Por lo tanto, al menos en Uruguay, resulta un desafío mejorar la información, la llegada al público objetivo y la atención de la salud mental.
El estigma es un obstáculo contrario al objetivo planteado, y resulta relevante acortar los tiempos de espera para la atención profesional. Más importante aún es la disponibilidad de recursos entrenados en el primer nivel de atención, capaces de identificar los síntomas en los usuarios y concretar una correcta derivación a los especialistas.

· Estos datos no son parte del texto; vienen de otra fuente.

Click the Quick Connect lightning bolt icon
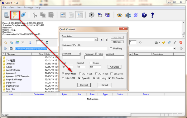 click(15, 15)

Sin embargo, ninguno de estos objetivos se logrará sin campañas de educación y concientización sobre aspectos que van más allá de la consulta con un especialista. La rápida identificación y el entrenamiento de otros recursos comunitarios pueden ser un atajo. De lo contrario, no se cumplirá con la “territorialidad”, tantas veces mencionada en los discursos, pero que no llega efectivamente a esos “territorios”.
Esto mismo ocurre en el interior del país y en las zonas rurales, donde estos flagelos también están presentes. Si se observa más detenidamente, la depresión es notoriamente más frecuente en el resto del país entre las personas mayores de 45 años.
Porque no es el exceso de campañas de información y educación lo que hará efectivo el objetivo trazado por las autoridades de mejorar los índices de atención, sino la pronta capacitación de los recursos humanos ya existentes.
No obstante, estos recursos deberán incrementarse, porque quienes están abocados a su tarea específica —personal de la salud, referentes barriales, educativos o deportivos, entre otros— no pueden asumir mayores obligaciones. En cualquier caso, siempre hay que recordar aquello de “cuidar al que cuida”.
Por eso, la prevención es el paso previo al diagnóstico de la patología ya instalada, que requiere atención médica antes de su agravamiento.
Por el momento, las comunidades que no cuentan con suficientes recursos capacitados siguen identificando al profesional médico como la primera ayuda ante sus problemas. Y eso resulta lógico.
Pero aparece un problema emergente entre los jóvenes. Esta población menor de 30 años padece mayormente ansiedad y ha perdido el tabú de contar lo que le sucede. También es una franja etaria acostumbrada a obtener respuestas en segundos gracias a las nuevas tecnologías y aplicaciones. Pero es la misma población que no encuentra la misma rapidez de respuesta para lo que le ocurre en un mundo hiperconectado e hiperestimulado.
Todo esto se aceleró tras la pandemia. Porque el mundo prepandemia ya estaba conectado, ya experimentaba soledad y vínculos deteriorados. Parece ser el precio a pagar, en todas las edades, por el estado de bienestar y compañía. Dos mensajes que fluyen constantemente y muestran la cara mezquina de la humanidad en la inmensidad de canales de comunicación existentes.
Por lo demás, están las pérdidas que se pueden contabilizar en otras estadísticas: horas de trabajo y estudio perdidas, certificaciones laborales y bajos resultados en el ámbito educativo. Es posible prever, con bastante inmediatez, cifras negativas en poblaciones a las que no se les pregunta qué les sucede.
También aparece el aislamiento social, la distancia entre pares aunque se encuentren uno al lado del otro, y la debilidad de vínculos que tienden más a romperse que a recomponerse. La poca tolerancia a las opiniones negativas, la rapidez —generalmente negativa— en las reacciones ante gran cantidad de estímulos y un temperamento de cristal que se quiebra con facilidad.
Todo esto ocurre en un mundo que ofrece, como nunca antes, tantas libertades y derechos, y tanta accesibilidad a bienes materiales y a la información que cada uno desea ver o escuchar.
Pero la abundancia deja espacios vacíos que, según estas estadísticas, solo se completan con medicación. Mientras tanto, los trastornos se multiplican y, a mayor cantidad de diagnósticos, más tiempo perdido.